Seguì un lungo silenzio. Eragon sedeva appoggiato al fianco di Saphira e guardava l'Impero, sforzandosi di tenere a bada l'apprensione crescente. I minuti passavano lenti e inesorabili. L'attesa della battaglia per lui era snervante quanto la battaglia stessa. Ingrassò la sella di Saphira, lucido il proprio usbergo e riprese a familiarizzare con le menti del Ehi Vrangr Gata, facendo di tutto pur di passare il tempo.
Un'ora dopo, percepì due esseri che si avvicinavano dalla terra di nessuno. Angela? Solembum? Perplesso e allarmato, svegliò Orik, che si era appisolato, e gli disse che cosa aveva scoperto.
Il nano aggrottò la fronte ed estrasse l'ascia di guerra dalla cintura. «Ho incontrato l'erborista soltanto un paio di volte, ma non mi sembra il tipo da tradirci. Frequenta i Varden da decenni ormai.»
«Dobbiamo comunque scoprire che cosa stava facendo» disse Eragon.
Insieme si inoltrarono nell'accampamento per intercettare la coppia che si avvicinava alle fortificazioni. Ben presto Angela arrivò nella luce, con Solembum che le trotterellava dietro. L'indovina era coperta da un lungo, scuro mantello che le consentiva di confondersi nell'ambiente circostante. Mostrando una sorprendente forza e agilità, superò le fortificazioni di diversa natura che i nani avevano eretto, volteggiando di palo in palo e saltando oltre le trincee, e infine corse giù per la scarpata dell'ultimo bastione per fermarsi, ansante, davanti a Saphira.
Gettando indietro il cappuccio, Angela rivolse ai tre un sorriso radioso. «Un comitato d'accoglienza! Gentile da parte vostra.» Mentre parlava, il corpo del gatto mannaro fu percorso da un brivido che gli increspò il pelo. Poi i suoi contorni tremolarono, come visti attraverso l'acqua, e si trasformarono nella nuda figura del giovanetto dai capelli irti. Angela frugò nella propria borsa e gli passò una tunica da ragazzo e un paio di calzoni, insieme al piccolo pugnale nero con cui combatteva.
«Che ci facevate là fuori?» chiese Orik, squadrandoli con sospetto.
«Oh, un giretto.»
«Faresti meglio a dirci la verità» disse Eragon.

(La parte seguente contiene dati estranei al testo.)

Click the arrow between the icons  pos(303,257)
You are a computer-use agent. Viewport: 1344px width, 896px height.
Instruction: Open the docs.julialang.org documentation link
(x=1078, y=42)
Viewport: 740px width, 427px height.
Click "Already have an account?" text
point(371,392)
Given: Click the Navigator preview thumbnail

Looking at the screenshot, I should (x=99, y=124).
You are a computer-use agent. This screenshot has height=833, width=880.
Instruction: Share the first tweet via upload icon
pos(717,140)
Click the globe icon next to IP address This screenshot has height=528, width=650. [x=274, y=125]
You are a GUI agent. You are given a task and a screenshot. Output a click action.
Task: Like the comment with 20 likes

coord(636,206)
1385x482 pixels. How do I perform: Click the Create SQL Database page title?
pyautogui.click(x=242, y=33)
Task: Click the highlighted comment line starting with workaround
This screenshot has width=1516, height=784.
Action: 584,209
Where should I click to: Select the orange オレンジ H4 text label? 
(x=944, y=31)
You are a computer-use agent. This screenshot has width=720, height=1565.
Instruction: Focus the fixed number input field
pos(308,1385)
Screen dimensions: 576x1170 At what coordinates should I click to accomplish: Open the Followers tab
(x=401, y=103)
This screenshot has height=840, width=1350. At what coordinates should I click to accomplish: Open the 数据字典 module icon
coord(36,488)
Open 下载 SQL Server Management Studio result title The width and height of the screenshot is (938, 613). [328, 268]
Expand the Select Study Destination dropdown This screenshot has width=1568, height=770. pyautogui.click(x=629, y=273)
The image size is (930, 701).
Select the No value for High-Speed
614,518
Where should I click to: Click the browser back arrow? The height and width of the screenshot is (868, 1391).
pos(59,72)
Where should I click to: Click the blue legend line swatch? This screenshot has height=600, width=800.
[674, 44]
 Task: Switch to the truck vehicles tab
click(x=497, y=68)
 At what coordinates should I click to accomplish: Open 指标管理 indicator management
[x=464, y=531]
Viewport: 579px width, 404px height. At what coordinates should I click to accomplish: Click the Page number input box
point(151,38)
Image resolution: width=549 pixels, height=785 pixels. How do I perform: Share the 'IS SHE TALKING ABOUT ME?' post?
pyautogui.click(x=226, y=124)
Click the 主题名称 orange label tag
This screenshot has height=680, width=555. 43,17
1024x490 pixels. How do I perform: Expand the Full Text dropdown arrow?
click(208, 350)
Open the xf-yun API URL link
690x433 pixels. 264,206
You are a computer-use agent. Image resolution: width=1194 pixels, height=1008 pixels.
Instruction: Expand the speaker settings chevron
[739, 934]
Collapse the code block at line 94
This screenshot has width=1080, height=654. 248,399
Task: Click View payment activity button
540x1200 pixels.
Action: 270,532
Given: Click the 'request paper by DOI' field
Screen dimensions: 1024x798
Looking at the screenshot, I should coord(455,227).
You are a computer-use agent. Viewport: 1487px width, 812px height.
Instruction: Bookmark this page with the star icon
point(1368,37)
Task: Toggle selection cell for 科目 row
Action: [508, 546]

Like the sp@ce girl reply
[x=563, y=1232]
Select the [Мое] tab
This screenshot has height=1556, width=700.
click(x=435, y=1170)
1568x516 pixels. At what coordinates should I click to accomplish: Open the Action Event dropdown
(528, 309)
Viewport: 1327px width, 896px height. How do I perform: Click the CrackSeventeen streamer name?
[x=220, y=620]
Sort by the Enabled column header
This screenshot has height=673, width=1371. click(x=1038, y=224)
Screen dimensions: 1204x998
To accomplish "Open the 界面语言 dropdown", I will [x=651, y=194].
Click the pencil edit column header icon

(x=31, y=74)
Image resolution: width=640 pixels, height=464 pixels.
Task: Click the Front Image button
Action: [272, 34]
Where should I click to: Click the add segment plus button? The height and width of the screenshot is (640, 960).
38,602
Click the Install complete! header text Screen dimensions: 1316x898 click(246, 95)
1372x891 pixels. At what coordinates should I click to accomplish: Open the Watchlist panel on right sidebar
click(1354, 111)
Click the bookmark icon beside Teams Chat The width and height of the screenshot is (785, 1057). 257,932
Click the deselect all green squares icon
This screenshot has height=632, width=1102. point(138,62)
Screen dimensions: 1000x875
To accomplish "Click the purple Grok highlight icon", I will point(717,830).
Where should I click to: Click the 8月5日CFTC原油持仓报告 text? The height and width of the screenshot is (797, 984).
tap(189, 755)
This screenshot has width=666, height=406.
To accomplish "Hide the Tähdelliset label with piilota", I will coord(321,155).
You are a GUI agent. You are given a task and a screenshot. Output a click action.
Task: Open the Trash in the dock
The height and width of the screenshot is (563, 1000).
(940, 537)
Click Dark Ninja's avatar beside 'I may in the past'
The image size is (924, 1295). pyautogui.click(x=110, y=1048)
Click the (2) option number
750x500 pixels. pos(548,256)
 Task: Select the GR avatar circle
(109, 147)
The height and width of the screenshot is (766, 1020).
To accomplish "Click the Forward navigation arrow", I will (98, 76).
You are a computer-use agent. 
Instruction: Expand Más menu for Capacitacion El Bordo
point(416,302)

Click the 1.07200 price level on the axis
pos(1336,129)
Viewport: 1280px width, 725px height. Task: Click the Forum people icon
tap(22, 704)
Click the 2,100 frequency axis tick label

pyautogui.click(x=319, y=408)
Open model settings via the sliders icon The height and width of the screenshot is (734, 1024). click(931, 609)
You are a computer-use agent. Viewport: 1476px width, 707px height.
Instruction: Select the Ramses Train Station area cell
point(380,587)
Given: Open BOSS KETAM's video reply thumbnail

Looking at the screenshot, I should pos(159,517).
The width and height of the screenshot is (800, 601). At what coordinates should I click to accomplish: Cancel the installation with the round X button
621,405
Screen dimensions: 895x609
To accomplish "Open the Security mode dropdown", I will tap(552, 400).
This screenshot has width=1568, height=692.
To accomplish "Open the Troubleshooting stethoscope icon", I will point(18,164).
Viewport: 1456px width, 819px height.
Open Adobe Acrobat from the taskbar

Il volto dell'indovina si adombrò. «Ah, sì? Non ti fidi di me e di Solembum?» Il gatto mannaro snudò i denti aguzzi. «Non proprio» ammise Eragon, con un debole sorriso.
«Bravo» disse Angela, e gli posò una mano sulla guancia.
«Così vivrai più a lungo. Se proprio vuoi saperlo, stavo facendo del mio meglio per sconfiggere l'Impero, solo che i miei metodi non prevedono di andare in giro urlando a squarciagola e mulinando una spada.»
«E quali sarebbero i tuoi metodi?» brontolò Orik.
Lì per lì Angela non rispose, ma si tolse il mantello, lo arrotolò e infilò il fagotto nella borsa. «Preferirei non dirlo; voglio che sia ima sorpresa. Non dovrete aspettare molto per scoprirlo. Comincerà fra poche ore.»
Orik si tirò la barba. «Cosa comincerà? Se non ci dai subito una risposta precisa, ti porteremo da Nasuada. Forse lei riuscirà a ridurti alla ragione.»
«È inutile portarmi da Nasuada» ribattè Angela. «È stata lei a darmi il permesso di attraversare le linee.» «Lo dici tu» la sfidò Orik, sempre più bellicoso.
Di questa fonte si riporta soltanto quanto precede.